- Newest
- Most votes
- Most comments
The issue you're experiencing with your c7a.medium Ubuntu LTS EC2 instances losing network connectivity after CPU or memory spikes is a complex problem that could have multiple causes. Based on the information provided, here are some potential explanations and troubleshooting steps:
-
Resource Exhaustion: The CPU or memory spikes might be causing resource exhaustion, leading to network connectivity issues. This could be particularly problematic if critical system processes are being starved of resources.
-
DHCP Issues: The reports of systemd-networkd failing to renew DHCP leases suggest that there might be a problem with the DHCP client on your instances.
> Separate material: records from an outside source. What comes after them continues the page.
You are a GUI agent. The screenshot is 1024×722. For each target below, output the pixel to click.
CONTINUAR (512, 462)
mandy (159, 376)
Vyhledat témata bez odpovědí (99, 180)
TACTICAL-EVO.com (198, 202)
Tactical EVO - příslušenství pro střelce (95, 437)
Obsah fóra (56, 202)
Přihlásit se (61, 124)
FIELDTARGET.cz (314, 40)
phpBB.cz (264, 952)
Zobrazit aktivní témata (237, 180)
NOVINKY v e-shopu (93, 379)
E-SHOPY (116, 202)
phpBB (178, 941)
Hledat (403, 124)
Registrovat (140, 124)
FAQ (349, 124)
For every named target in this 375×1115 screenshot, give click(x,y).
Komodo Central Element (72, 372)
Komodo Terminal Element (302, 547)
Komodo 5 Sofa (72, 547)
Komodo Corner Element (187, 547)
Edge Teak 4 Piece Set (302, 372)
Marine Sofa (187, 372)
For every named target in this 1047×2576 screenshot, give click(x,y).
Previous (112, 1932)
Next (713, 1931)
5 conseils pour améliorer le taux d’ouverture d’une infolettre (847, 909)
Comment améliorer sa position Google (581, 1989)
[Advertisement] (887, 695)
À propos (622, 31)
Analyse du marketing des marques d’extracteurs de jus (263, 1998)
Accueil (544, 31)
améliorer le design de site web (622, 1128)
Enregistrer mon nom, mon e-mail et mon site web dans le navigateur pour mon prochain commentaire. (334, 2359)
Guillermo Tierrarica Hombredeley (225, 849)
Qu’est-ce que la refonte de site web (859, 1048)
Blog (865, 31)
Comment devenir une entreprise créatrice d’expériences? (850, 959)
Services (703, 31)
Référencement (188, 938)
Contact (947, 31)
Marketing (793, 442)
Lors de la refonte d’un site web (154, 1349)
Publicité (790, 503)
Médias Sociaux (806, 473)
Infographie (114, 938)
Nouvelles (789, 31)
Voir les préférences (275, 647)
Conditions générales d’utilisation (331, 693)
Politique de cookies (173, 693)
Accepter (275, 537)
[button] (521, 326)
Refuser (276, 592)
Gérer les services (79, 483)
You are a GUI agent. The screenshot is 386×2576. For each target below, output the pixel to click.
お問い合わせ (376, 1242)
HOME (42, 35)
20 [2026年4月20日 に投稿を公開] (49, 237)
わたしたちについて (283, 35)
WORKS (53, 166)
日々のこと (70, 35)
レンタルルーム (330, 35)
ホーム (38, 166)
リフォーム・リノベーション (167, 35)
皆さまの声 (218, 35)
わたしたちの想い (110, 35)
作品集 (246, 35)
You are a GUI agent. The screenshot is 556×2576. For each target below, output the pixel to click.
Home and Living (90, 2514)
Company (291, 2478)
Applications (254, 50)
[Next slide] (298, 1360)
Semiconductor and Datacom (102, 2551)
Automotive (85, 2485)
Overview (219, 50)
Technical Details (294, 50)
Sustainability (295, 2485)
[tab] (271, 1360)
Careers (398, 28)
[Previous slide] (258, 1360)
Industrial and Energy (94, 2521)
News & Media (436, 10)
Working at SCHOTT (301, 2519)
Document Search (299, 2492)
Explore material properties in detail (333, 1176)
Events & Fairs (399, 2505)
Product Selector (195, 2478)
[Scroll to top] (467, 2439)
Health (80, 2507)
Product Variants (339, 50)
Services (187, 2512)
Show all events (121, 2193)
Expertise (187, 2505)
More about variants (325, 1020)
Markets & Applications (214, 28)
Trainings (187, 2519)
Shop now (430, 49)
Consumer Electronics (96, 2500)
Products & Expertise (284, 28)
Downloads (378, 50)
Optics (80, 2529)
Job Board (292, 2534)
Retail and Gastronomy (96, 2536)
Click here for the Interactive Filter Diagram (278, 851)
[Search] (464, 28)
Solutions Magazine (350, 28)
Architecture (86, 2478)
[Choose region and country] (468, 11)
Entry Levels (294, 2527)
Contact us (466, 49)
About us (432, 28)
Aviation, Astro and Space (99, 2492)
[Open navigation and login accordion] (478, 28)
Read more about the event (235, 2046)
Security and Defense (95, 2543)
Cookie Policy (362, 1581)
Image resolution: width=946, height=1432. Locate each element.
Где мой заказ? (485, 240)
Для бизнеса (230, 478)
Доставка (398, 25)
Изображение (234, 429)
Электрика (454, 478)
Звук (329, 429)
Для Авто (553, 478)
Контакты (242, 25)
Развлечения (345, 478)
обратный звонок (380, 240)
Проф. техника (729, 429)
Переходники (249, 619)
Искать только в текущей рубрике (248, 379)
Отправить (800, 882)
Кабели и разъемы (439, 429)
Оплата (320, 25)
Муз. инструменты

This could be exacerbated by high system load.
-
Kernel or Driver Issues: There might be underlying kernel or network driver issues that manifest under high load conditions.
-
snapd and Unattended Upgrades: The correlation with snapd refreshes and unattended upgrades suggests that these processes might be triggering the issue, possibly due to resource contention or conflicts with network-related services.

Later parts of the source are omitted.